New Jersey Devils goaltender Keith Kinkaid follows the play during game against the Canadiens in Montreal on April 1, 2018.

GM Marc Bergevin's moves so far have left the team in worse shape than it was at the end of last season, when Habs missed the playoffs.


This summer is going so badly for the Canadiens I think it might be time for Habs president Geoff Molson to announce some fancy new food offerings at the Bell Centre.

C’mon, why not start with a little levity because, oh my, do we Habs fans need it. Astonishingly, the Canadiens are worse today than they were when they finished the season just out of the playoffs. T hey almost made it, they were exciting to watch and so on, but t hey missed the playoffs — again.

That’s one playoff series won during the past five years. You heard about those comments from Carey Price and Shea Weber in the Athletic a few days back, right? The two highest-profile Canadiens made it clear they’re getting frustrated that Stanley Cup contention is nowhere in sight as the clock ticks on their careers. Players like Price, Weber and Brendan Gallagher have barely played in the post-season during the last five years. This is not good.

The Habs’ competition in the East — notably the Devils, Panthers, Rangers and Leafs — have improved during the past two weeks, but Montreal has gone in the other direction. It boggles the mind. Just how badly has general manager Marc Bergevin bungled his summer deals thus far? Let me count the ways.

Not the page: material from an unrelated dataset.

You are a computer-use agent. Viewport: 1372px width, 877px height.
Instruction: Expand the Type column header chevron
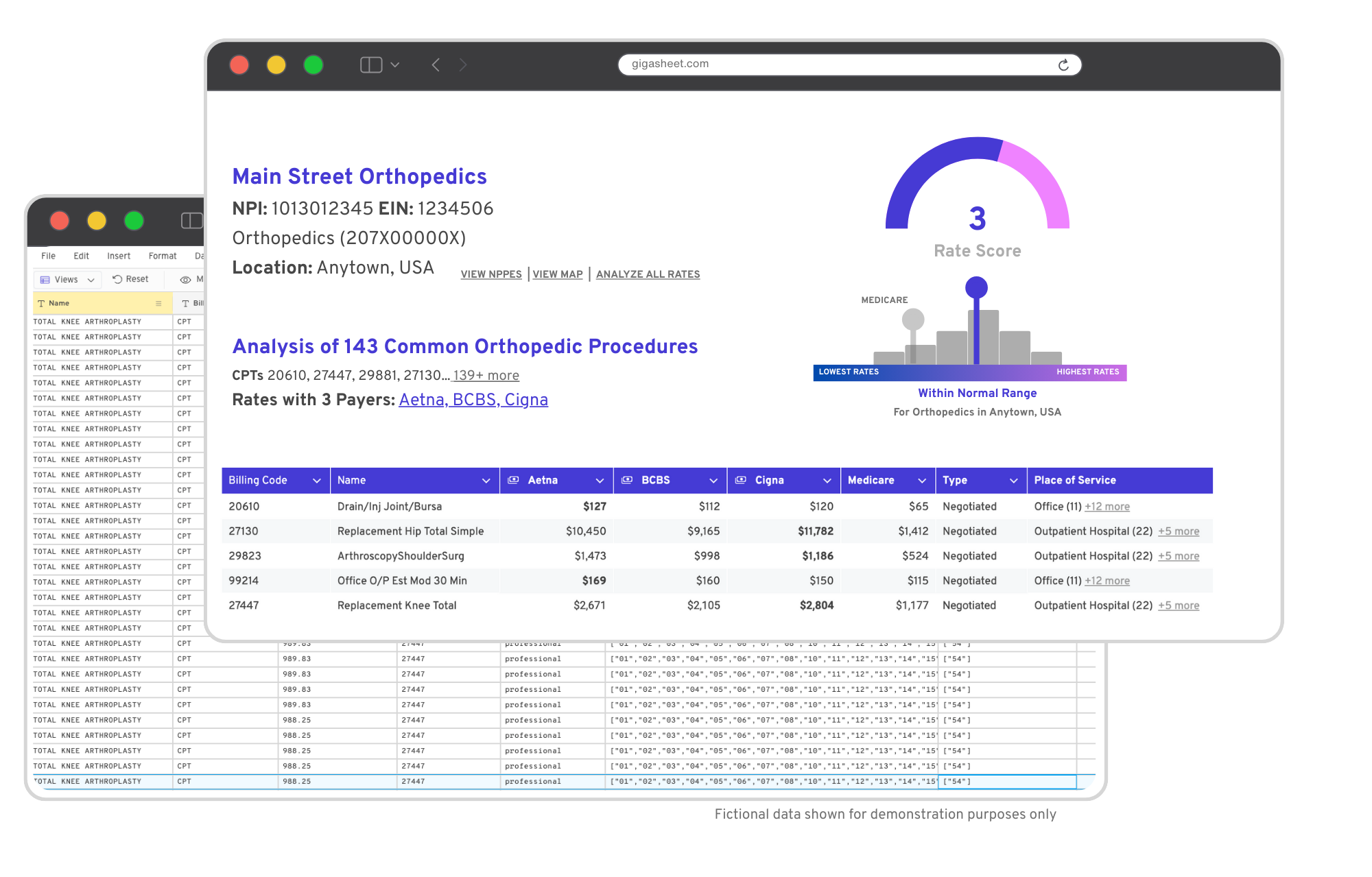tap(1013, 481)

Just before free agency began on July 1, Bergevin traded rugged forward Andrew Shaw , along with a 2021 seventh-round draft pick, to the Chicago Blackhawks in return for … a bag of pucks. Okay, the return was actually a second-round and a seventh-round pick in the 2020 draft and a third-round pick in 2021, but you get the idea. They got little for Shaw, who scored 19 goals and notched 47 points in 63 games last season. He’s injury-prone, but he is a leader and is the kind of heart-and-soul player we thought Bergevin loved.

The reason Bergevin made the trade was to free up US$3.9 million in cap space to snare an A-list free agent. His desired target was Matt Duchene but, despite of all the talk about how Duchene grew up a Habs fan, that was never going to happen. Free agents sign for two reasons, money and to go to a team that is likely to contend for the Cup. Montreal doesn’t offer the latter.

The bungling went up several notches on July 1, when Bergevin signed a hostile offer sheet for restricted free-agent Sebastian Aho. The vast majority of pundits said the offer was so low that the Carolina Hurricanes were guaranteed to match it, given Aho is their franchise player, and they said they will. The next day, ‘Canes owner Tom Dundon and GM Don Waddell suggested Bergevin got played by Aho’s agent. On Friday, an anonymous NHL manager was quoted in Le Journal de Montréal saying “Dundon should thank the Canadiens. The Hurricanes now have an excellent player under contract at a very reasonable salary.” (The deal Bergevin offered carries an annual cap hit of US$8.45 million.)

The net result? Nada for the Habs and egg on Bergevin’s face. On Thursday, the Habs GM sheepishly waded back into free-agency waters, after all the big fish had been caught, and signed former Winnipeg Jets defenceman Ben Chiarot to a three-year US$10.5 million deal. Reviews were mixed with gusts up to fairly negative. Gazette columnist Marc Dumont wrote in the Athletic that “they needed a top-pairing left-handed defenceman. Instead, they acquired a mediocre player. …”

The Canadiens desperately need a left-shooting defenceman to play on the top pairing alongside Weber and everyone agrees that Chiarot doesn’t fit that bill.

Bergevin also tried to fill another important need and signed backup goalie Keith Kinkaid to a one-year US$1.75 million deal. The trouble is that his goals-against and save-percentage stats last season weren’t that different from the numbers put up by Antti Niemi, who was dumped by the Habs. (Why has Bergevin had so much trouble finding a decent goalie to support Price?)

Of course, the summer is not over and Montreal still has US$8.47 million in cap space available. But you can only evaluate what’s happened and not what might happen. The bottom line is they lost a leader in Shaw and they didn’t find a partner for Weber or a top-six forward with size and skill.

On paper, they don’t appear to be a playoff team.